Aim of the exercise
Keep every line in which "will" occurs and drop the rest of the data.

▽

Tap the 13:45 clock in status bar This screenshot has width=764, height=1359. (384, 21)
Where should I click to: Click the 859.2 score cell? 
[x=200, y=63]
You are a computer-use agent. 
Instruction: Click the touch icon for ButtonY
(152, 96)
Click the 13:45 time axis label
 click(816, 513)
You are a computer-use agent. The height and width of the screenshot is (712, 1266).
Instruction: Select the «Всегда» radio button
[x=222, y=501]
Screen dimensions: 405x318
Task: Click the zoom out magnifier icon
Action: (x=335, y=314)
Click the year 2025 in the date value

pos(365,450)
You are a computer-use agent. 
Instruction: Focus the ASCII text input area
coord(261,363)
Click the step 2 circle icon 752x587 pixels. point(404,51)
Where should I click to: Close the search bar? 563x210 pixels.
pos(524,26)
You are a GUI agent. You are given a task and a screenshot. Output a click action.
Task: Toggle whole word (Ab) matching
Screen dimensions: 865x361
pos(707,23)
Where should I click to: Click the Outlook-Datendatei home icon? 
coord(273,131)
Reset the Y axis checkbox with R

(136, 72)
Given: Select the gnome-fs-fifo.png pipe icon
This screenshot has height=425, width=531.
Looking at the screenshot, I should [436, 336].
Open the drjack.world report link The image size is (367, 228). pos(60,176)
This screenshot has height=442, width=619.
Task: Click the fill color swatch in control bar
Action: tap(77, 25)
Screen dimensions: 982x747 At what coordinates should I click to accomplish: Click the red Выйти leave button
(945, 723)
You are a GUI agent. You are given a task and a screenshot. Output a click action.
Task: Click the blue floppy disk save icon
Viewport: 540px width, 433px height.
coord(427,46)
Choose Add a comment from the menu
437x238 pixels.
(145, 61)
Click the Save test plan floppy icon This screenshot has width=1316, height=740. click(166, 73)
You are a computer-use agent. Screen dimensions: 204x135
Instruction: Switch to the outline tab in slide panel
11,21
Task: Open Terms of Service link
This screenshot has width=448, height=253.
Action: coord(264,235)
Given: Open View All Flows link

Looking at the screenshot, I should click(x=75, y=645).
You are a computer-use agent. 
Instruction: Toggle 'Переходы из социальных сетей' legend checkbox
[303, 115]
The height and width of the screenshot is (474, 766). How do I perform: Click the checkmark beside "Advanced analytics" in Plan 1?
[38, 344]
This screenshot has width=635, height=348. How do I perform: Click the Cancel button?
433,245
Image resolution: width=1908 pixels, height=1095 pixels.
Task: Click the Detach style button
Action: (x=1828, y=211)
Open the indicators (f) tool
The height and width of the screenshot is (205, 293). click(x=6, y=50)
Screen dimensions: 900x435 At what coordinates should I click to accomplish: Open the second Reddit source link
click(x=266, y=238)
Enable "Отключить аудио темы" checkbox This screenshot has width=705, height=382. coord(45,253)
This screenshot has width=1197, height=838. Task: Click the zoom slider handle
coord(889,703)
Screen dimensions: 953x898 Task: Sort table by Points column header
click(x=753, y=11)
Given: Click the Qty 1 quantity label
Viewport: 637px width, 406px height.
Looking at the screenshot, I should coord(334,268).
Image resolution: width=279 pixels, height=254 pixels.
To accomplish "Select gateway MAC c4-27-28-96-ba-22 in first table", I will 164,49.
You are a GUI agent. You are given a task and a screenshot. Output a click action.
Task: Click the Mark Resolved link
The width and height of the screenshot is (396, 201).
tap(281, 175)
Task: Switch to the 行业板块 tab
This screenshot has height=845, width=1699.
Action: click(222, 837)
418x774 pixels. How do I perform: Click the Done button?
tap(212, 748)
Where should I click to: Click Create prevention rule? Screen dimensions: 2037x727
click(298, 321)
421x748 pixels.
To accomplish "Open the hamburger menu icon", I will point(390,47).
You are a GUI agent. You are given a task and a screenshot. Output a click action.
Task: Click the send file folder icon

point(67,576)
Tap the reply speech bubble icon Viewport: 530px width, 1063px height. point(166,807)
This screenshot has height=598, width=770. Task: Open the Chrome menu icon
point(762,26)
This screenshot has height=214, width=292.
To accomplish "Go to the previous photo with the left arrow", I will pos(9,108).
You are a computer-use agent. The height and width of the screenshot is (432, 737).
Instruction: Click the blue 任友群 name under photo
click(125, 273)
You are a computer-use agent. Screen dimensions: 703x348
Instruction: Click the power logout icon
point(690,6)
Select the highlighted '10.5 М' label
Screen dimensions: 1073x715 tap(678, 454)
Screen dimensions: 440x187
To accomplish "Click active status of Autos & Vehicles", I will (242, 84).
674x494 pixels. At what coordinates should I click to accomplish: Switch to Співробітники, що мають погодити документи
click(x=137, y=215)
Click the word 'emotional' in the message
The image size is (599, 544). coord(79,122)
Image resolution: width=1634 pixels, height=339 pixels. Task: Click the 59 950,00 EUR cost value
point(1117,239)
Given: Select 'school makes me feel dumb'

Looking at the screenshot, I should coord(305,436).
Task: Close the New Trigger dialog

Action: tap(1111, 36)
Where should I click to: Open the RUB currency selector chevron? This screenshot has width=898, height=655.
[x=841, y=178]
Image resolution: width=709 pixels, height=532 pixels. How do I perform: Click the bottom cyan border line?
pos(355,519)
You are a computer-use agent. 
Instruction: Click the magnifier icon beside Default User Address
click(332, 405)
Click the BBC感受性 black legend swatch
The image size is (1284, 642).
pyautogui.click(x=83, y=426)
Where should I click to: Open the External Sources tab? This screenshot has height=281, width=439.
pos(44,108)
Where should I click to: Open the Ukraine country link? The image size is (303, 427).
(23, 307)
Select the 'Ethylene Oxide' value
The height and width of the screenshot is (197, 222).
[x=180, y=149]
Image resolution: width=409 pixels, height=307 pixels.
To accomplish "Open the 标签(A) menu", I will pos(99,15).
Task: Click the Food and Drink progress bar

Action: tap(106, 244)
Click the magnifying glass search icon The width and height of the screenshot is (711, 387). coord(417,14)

△

Written response
To accomplish "Select gateway MAC c4-27-28-96-ba-22 in first table", I will 164,49.
To accomplish "Open the hamburger menu icon", I will point(390,47).
To accomplish "Go to the previous photo with the left arrow", I will pos(9,108).
To accomplish "Click active status of Autos & Vehicles", I will (242, 84).
To accomplish "Open the 标签(A) menu", I will pos(99,15).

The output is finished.